The government acts as if it has no choice.

Ted Belman,

Ted Belman
Ted Belman
Tzipi Livni, speaking for the government, says, "We do not have the option of freezing the situation and waiting for things to change."

Is this because she worries that the situation will deteriorate or because the West won't let us freeze the situation?
We will have to go to war.

"It's not good for us or for the pragmatic Palestinians; when there is a window of opportunity, we must take advantage of it and conduct talks, while at the same time preserving our national assets."

What window? What opportunity? And, I might add, what national assets? She seems to giving them away.

Is there a hint of panic in the air? If Israel doesn't take this opportunity to give Fatah everything it wants, then it will have only Hamas to deal with. So she seems to be saying. I say, better Judea and Samaria without peace than "peace" without Judea and Samaria.

The agreement being negotiated will not satisfy Hamas. The government acts as if it has no choice but to strengthen Fatah to keep Hamas at bay. How can our government put its trust in such a weak reed? Instead, I believe the government is putting its trust in international recognition of the Green Line as our border with the ending of the "occupation." While we may end the occupation, we will be agreeing to many obligations that wed us permanently to the Palestinians.

Then, we will have to go to war.

At least, Livni says for the first time, "If there is any agreement with the Palestinians, it will be brought to the government for its approval, and then to the Knesset for ratification as well."

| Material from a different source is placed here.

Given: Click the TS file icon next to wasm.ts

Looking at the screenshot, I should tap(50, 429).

So, what is Binyamin Netanyahu's response? He wants to get something in return. What, he doesn't say:

"Will we receive the complete nullification of the ‘right of return' [to Israel]? We know that we will not. Will we receive sovereignty over Jerusalem? No, we know that [our government] has ceded this. And it keeps on going - with every Olmert-Abbas meeting, another 100 terrorists are freed, as we heard this morning - and that's when they meet here; when they meet in the US, it's hundreds of terrorists who go free, and we hear that at the summit they're going to be talking about thousands! ...Not to mention the guns that the PA keeps receiving...."

Netanyahu is quite right in this, but what will he insist on in return? Will he insist on keeping Jerusalem or on keeping Ariel and Maaleh Adumin? He doesn't say.

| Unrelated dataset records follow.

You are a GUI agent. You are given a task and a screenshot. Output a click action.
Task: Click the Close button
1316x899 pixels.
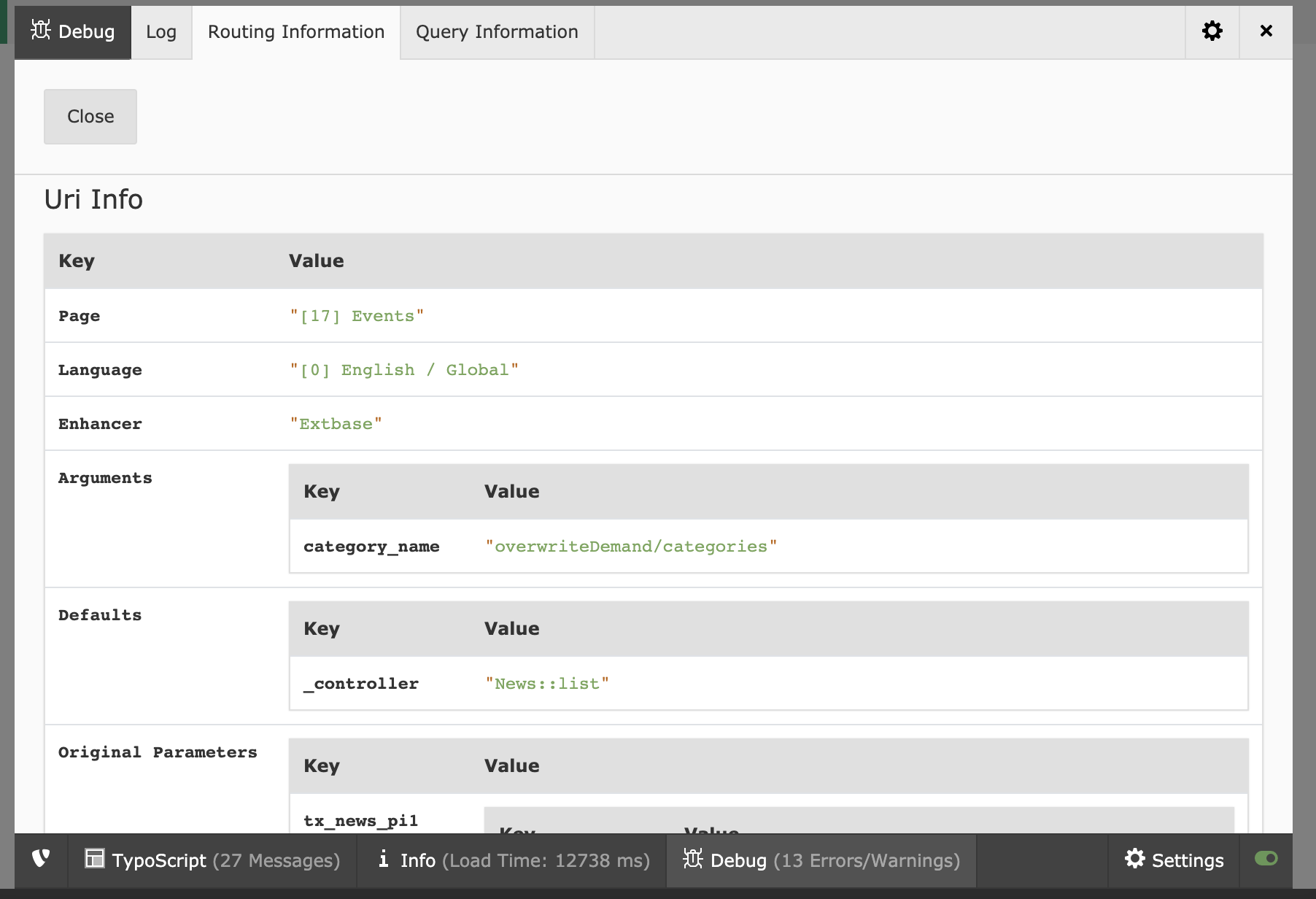(90, 116)
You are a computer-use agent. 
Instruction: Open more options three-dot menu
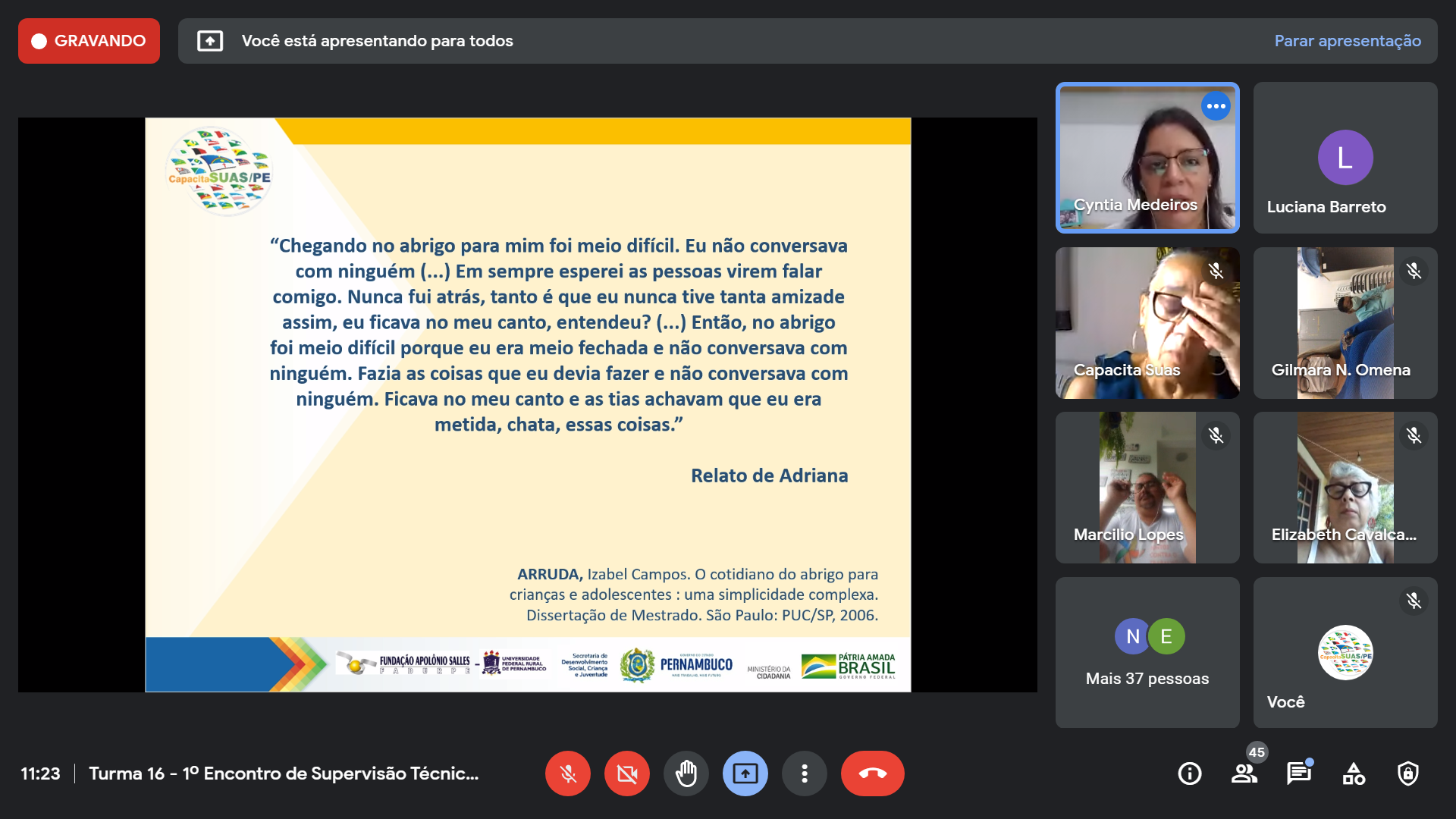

As it is, even with all the concessions our government is making, it is not clear whether a deal can be cut. Rest assured that if Netanyahu gets into power and holds out for a better deal, the peace process will end. Netanyahu must know this. Thus, he favours the status quo, which Livni says is not an option.
Netanyahu believes Israelis aren't ready to abrogate Oslo.

Netanyahu believes Israelis aren't ready to abrogate Oslo, so he carries on with it, but he wants reciprocity. Thus, he wants his cake, Oslo, and he wants to eat it, too, by insisting on a non-negotiable deal.

The new Hatikvah party and the Likud's Moshe Feiglin want to kill Oslo, as do the religious parties.

According to Yechiel Leiter, who served as Binyamin Netanyahu's chief of staff in the Finance Ministry, "The Likud party, which is apparently going to win the next elections and lead the State of Israel, must declare at this point already that it is not obligated by, and would not honor, any agreement to be signed by Olmert and Abbas."

This is a must.

My take is that Netanyahu's status quo position will get him into power in a coalition with the nationalist Right. Hatikvah, the new non-sectarian nationalist party, will start the debate on abrogating Oslo and the new government will continue it.